* **What needs to be done**:
Nothing in the data below may be left out; return all of it exactly.

Stored items:
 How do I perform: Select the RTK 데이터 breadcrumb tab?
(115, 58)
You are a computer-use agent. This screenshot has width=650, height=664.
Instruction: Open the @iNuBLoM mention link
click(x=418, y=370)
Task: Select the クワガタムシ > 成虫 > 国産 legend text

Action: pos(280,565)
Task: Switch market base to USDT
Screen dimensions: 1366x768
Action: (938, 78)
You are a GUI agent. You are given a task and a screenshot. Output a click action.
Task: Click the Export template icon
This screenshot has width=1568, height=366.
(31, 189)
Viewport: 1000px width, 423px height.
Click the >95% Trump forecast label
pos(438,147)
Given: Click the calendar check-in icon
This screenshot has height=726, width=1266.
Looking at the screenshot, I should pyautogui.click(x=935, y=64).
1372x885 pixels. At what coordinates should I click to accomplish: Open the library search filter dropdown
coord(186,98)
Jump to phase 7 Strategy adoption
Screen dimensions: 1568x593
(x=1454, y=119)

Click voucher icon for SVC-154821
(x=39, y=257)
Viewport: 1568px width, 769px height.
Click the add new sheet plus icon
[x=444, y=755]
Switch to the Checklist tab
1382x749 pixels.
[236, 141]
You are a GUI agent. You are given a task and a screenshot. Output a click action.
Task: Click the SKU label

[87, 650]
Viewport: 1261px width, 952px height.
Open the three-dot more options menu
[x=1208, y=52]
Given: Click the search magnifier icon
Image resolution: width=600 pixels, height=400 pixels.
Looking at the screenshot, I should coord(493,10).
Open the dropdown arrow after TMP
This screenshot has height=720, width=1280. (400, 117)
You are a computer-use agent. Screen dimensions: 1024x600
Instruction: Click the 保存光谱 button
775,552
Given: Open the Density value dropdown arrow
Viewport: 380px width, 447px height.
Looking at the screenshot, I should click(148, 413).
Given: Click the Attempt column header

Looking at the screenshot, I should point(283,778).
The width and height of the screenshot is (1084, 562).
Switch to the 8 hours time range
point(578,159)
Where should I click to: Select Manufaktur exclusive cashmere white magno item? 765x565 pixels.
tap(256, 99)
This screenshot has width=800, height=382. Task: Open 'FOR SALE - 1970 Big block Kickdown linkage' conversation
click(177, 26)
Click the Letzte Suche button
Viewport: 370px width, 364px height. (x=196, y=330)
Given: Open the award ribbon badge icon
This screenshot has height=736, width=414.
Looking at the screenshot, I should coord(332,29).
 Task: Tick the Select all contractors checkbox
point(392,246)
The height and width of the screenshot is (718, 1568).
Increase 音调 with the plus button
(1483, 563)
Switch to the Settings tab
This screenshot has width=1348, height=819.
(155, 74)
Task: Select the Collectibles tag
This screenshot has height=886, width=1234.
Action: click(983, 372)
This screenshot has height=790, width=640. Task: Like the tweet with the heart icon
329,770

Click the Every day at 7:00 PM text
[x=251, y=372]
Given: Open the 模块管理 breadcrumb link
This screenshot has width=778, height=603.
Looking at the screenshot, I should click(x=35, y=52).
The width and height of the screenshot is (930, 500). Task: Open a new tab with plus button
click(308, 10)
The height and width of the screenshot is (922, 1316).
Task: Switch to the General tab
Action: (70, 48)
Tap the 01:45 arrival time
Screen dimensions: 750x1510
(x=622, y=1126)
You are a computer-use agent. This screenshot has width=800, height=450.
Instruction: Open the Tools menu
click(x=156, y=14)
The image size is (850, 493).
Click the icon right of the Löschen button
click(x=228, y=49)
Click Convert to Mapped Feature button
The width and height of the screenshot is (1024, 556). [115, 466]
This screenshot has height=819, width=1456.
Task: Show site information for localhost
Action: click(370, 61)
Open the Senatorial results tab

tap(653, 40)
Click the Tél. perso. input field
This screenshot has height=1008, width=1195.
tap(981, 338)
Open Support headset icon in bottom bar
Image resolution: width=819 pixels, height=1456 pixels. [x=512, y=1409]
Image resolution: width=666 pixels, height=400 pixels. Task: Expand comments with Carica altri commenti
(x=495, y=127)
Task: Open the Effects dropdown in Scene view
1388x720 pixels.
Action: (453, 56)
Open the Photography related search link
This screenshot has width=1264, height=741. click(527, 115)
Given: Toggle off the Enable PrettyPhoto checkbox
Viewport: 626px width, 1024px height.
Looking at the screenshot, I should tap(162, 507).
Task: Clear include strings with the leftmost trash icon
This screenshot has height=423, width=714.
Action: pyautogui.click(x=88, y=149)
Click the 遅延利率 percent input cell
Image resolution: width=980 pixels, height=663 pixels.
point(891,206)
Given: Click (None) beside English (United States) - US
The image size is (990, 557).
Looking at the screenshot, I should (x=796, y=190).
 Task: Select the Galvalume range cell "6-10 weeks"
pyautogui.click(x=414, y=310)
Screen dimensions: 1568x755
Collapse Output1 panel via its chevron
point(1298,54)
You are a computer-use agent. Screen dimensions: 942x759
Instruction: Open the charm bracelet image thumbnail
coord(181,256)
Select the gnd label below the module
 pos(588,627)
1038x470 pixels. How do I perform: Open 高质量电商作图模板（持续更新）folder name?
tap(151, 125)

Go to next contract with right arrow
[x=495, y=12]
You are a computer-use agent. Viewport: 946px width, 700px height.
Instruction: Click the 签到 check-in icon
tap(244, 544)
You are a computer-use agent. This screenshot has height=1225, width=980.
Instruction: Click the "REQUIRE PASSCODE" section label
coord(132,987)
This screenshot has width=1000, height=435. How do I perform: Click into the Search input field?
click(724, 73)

* **Problem solution**:
 How do I perform: Select the RTK 데이터 breadcrumb tab?
(115, 58)
You are a computer-use agent. This screenshot has width=650, height=664.
Instruction: Open the @iNuBLoM mention link
click(x=418, y=370)
Task: Select the クワガタムシ > 成虫 > 国産 legend text

Action: pos(280,565)
Task: Switch market base to USDT
Screen dimensions: 1366x768
Action: (938, 78)
You are a GUI agent. You are given a task and a screenshot. Output a click action.
Task: Click the Export template icon
This screenshot has width=1568, height=366.
(31, 189)
Viewport: 1000px width, 423px height.
Click the >95% Trump forecast label
pos(438,147)
Given: Click the calendar check-in icon
This screenshot has height=726, width=1266.
Looking at the screenshot, I should pyautogui.click(x=935, y=64).
1372x885 pixels. At what coordinates should I click to accomplish: Open the library search filter dropdown
coord(186,98)
Jump to phase 7 Strategy adoption
Screen dimensions: 1568x593
(x=1454, y=119)

Click voucher icon for SVC-154821
(x=39, y=257)
Viewport: 1568px width, 769px height.
Click the add new sheet plus icon
[x=444, y=755]
Switch to the Checklist tab
1382x749 pixels.
[236, 141]
You are a GUI agent. You are given a task and a screenshot. Output a click action.
Task: Click the SKU label

[87, 650]
Viewport: 1261px width, 952px height.
Open the three-dot more options menu
[x=1208, y=52]
Given: Click the search magnifier icon
Image resolution: width=600 pixels, height=400 pixels.
Looking at the screenshot, I should coord(493,10).
Open the dropdown arrow after TMP
This screenshot has height=720, width=1280. (400, 117)
You are a computer-use agent. Screen dimensions: 1024x600
Instruction: Click the 保存光谱 button
775,552
Given: Open the Density value dropdown arrow
Viewport: 380px width, 447px height.
Looking at the screenshot, I should click(148, 413).
Given: Click the Attempt column header

Looking at the screenshot, I should point(283,778).
The width and height of the screenshot is (1084, 562).
Switch to the 8 hours time range
point(578,159)
Where should I click to: Select Manufaktur exclusive cashmere white magno item? 765x565 pixels.
tap(256, 99)
This screenshot has width=800, height=382. Task: Open 'FOR SALE - 1970 Big block Kickdown linkage' conversation
click(177, 26)
Click the Letzte Suche button
Viewport: 370px width, 364px height. (x=196, y=330)
Given: Open the award ribbon badge icon
This screenshot has height=736, width=414.
Looking at the screenshot, I should coord(332,29).
 Task: Tick the Select all contractors checkbox
point(392,246)
The height and width of the screenshot is (718, 1568).
Increase 音调 with the plus button
(1483, 563)
Switch to the Settings tab
This screenshot has width=1348, height=819.
(155, 74)
Task: Select the Collectibles tag
This screenshot has height=886, width=1234.
Action: click(983, 372)
This screenshot has height=790, width=640. Task: Like the tweet with the heart icon
329,770

Click the Every day at 7:00 PM text
[x=251, y=372]
Given: Open the 模块管理 breadcrumb link
This screenshot has width=778, height=603.
Looking at the screenshot, I should click(x=35, y=52).
The width and height of the screenshot is (930, 500). Task: Open a new tab with plus button
click(308, 10)
The height and width of the screenshot is (922, 1316).
Task: Switch to the General tab
Action: (70, 48)
Tap the 01:45 arrival time
Screen dimensions: 750x1510
(x=622, y=1126)
You are a computer-use agent. This screenshot has width=800, height=450.
Instruction: Open the Tools menu
click(x=156, y=14)
The image size is (850, 493).
Click the icon right of the Löschen button
click(x=228, y=49)
Click Convert to Mapped Feature button
The width and height of the screenshot is (1024, 556). [115, 466]
This screenshot has height=819, width=1456.
Task: Show site information for localhost
Action: click(370, 61)
Open the Senatorial results tab

tap(653, 40)
Click the Tél. perso. input field
This screenshot has height=1008, width=1195.
tap(981, 338)
Open Support headset icon in bottom bar
Image resolution: width=819 pixels, height=1456 pixels. [x=512, y=1409]
Image resolution: width=666 pixels, height=400 pixels. Task: Expand comments with Carica altri commenti
(x=495, y=127)
Task: Open the Effects dropdown in Scene view
1388x720 pixels.
Action: (453, 56)
Open the Photography related search link
This screenshot has width=1264, height=741. click(527, 115)
Given: Toggle off the Enable PrettyPhoto checkbox
Viewport: 626px width, 1024px height.
Looking at the screenshot, I should tap(162, 507).
Task: Clear include strings with the leftmost trash icon
This screenshot has height=423, width=714.
Action: pyautogui.click(x=88, y=149)
Click the 遅延利率 percent input cell
Image resolution: width=980 pixels, height=663 pixels.
point(891,206)
Given: Click (None) beside English (United States) - US
The image size is (990, 557).
Looking at the screenshot, I should (x=796, y=190).
 Task: Select the Galvalume range cell "6-10 weeks"
pyautogui.click(x=414, y=310)
Screen dimensions: 1568x755
Collapse Output1 panel via its chevron
point(1298,54)
You are a computer-use agent. Screen dimensions: 942x759
Instruction: Open the charm bracelet image thumbnail
coord(181,256)
Select the gnd label below the module
 pos(588,627)
1038x470 pixels. How do I perform: Open 高质量电商作图模板（持续更新）folder name?
tap(151, 125)

Go to next contract with right arrow
[x=495, y=12]
You are a computer-use agent. Viewport: 946px width, 700px height.
Instruction: Click the 签到 check-in icon
tap(244, 544)
You are a computer-use agent. This screenshot has height=1225, width=980.
Instruction: Click the "REQUIRE PASSCODE" section label
coord(132,987)
This screenshot has width=1000, height=435. How do I perform: Click into the Search input field?
click(724, 73)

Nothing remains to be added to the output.